Trends: Erstmals Kunden und Mitarbeitende direkt im Visier
Die Features oder auch die Art und Weise, wie Ransomware verbreitet und eingesetzt wird, unterscheiden sich kaum von einer Ransomware-Gruppe zur anderen und entwickeln sich nur langsam weiter. Die größten Innovationen scheinen daher in den letzten Jahren in dem Bereich zu liegen, wie Ransomware-Gruppen geschäftlich agieren und wie sie Druck auf ihre Opfer ausüben, um Lösegeld zu erhalten.
Im Juni hat das Malwarebytes Threat Intelligence Team einige Dinge beobachtet, die vorher noch nicht festgestellt werden konnten: So bot die LockBit-Gruppe, wie vorhin beschrieben, Kopfgelder für Programmfehler an. Die ALPHV-Gruppe richtete sich erstmals mit einer Leak-Webseite an Mitarbeitende und Kunden eines Hotels.
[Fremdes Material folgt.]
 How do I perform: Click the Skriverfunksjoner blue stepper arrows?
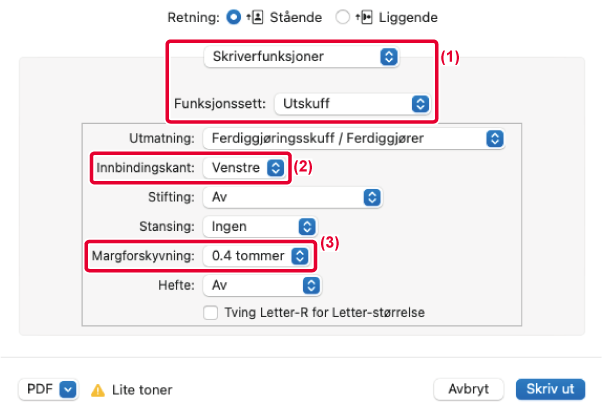(x=389, y=57)
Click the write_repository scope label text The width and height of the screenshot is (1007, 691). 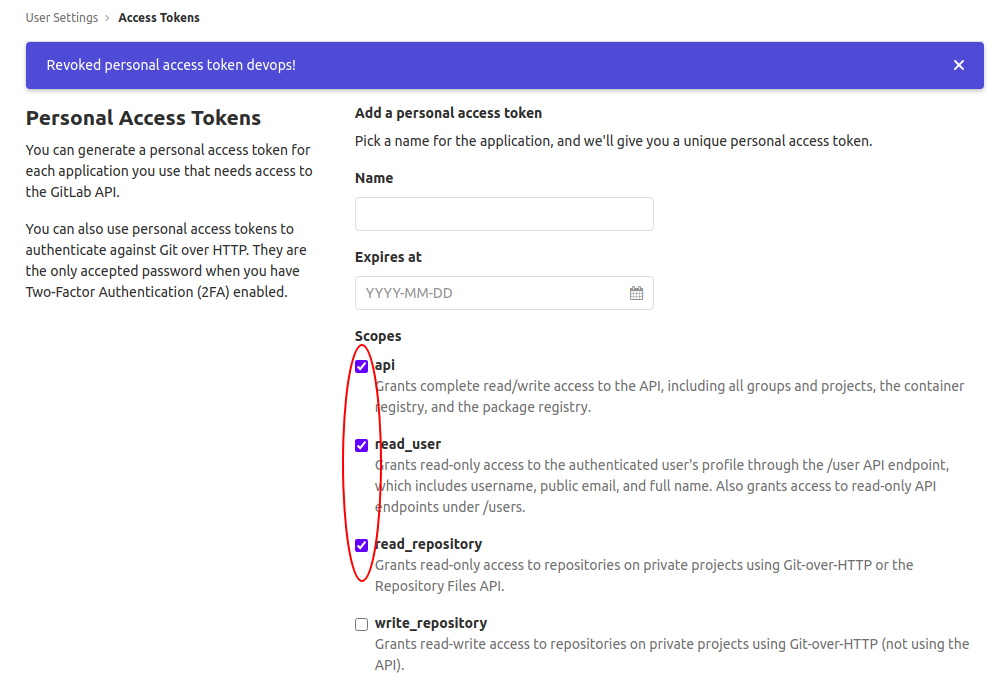[431, 623]
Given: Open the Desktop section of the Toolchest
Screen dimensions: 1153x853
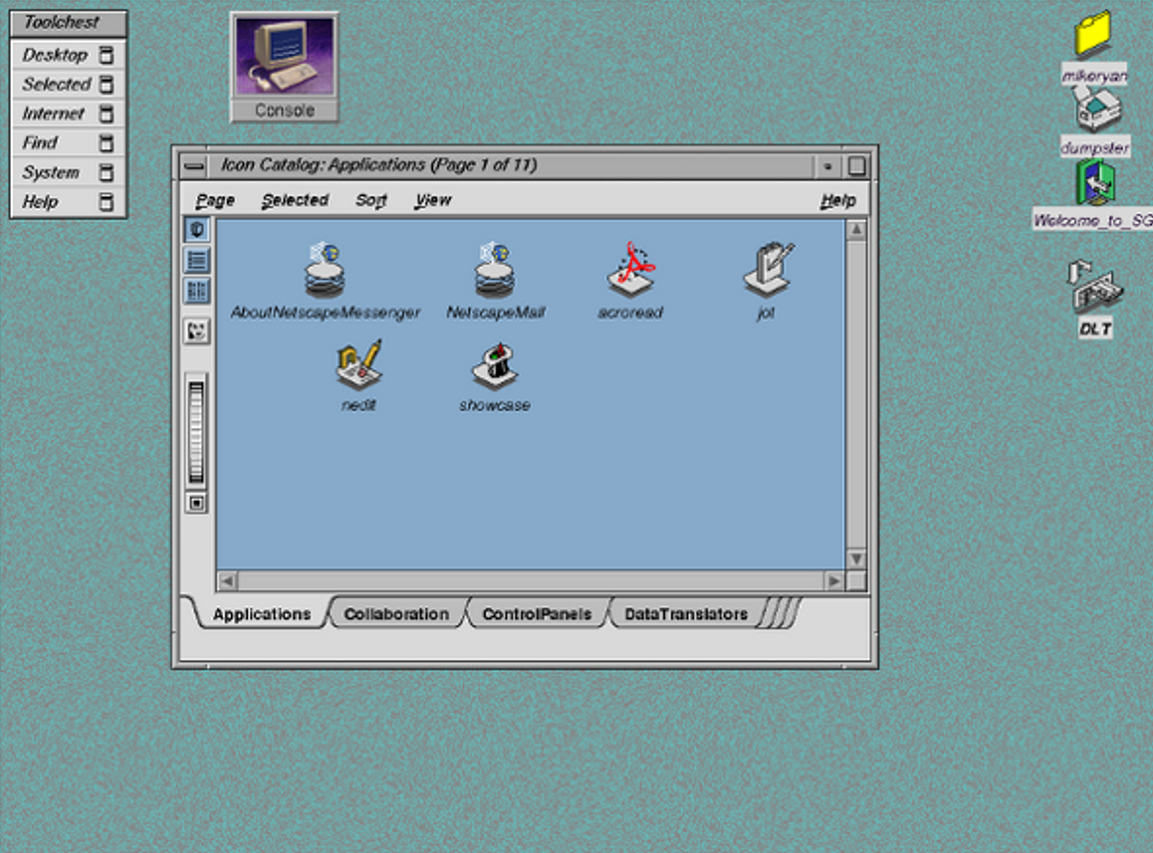Looking at the screenshot, I should click(x=55, y=55).
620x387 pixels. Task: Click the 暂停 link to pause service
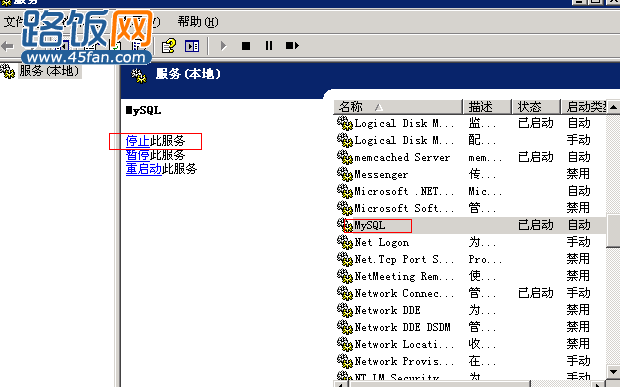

Ransomware-Gruppen haben bereits versucht, Führungskräfte an der Spitze von Unternehmen ins Visier zu nehmen, um den Druck zu erhöhen. Aber dass ALPHV Mitarbeitende und Kunden, in diesem Fall Hotelgäste, mit einer speziellen Webseite adressierte, ist neu. Letztere befand sich nicht im Darknet, sondern im öffentlichen Internet. Auf der Website konnten Gäste und Mitarbeitende 112 GB personenbezogene Daten, die ALPHV bei dem Angriff gestohlen hatte, durchsuchen und so herausfinden, ob ihre persönlichen Daten darunter waren. Mit dieser neuen Taktik sollte offenbar weiterer Druck auf den Hotelier ausgeübt werden, das Lösegeld zu bezahlen.
Indem ALPHV die Seite ins öffentliche Web stellte, machte die Gruppe die Informationen für technisch nicht versierte User viel leichter zugänglich. Die Seite war jedoch nur wenige Tage lang verfügbar, bevor sie vom Netz genommen wurde. Das Malwarebytes Threat Intelligence Team geht davon aus, dass die Ransomware-Gruppe sicherlich gewusst hat, dass dies geschehen würde. Vermutlich musste die Webseite aber nur lange genug bestehen, um genug Aufmerksamkeit zu erregen und die Verhandlungen auf diese Weise zu beeinflussen.
Derartige Innovationen sind nichts Neues. Ransomware-Gruppen experimentieren ständig mit neuen Ideen. Die Experimente, die nicht funktionieren, werden vergessen. Und die, die funktionieren, werden schnell von anderen Gruppen kopiert. In diesem Fall scheint das Experiment nicht erfolgreich gewesen zu sein. Das Opfer ist inzwischen auf der ALPHV-Hauptseite im Darknet aufgetaucht. Dies deutet normalerweise darauf hin, dass es dem Druck zur Zahlung eines Lösegelds widerstanden hat.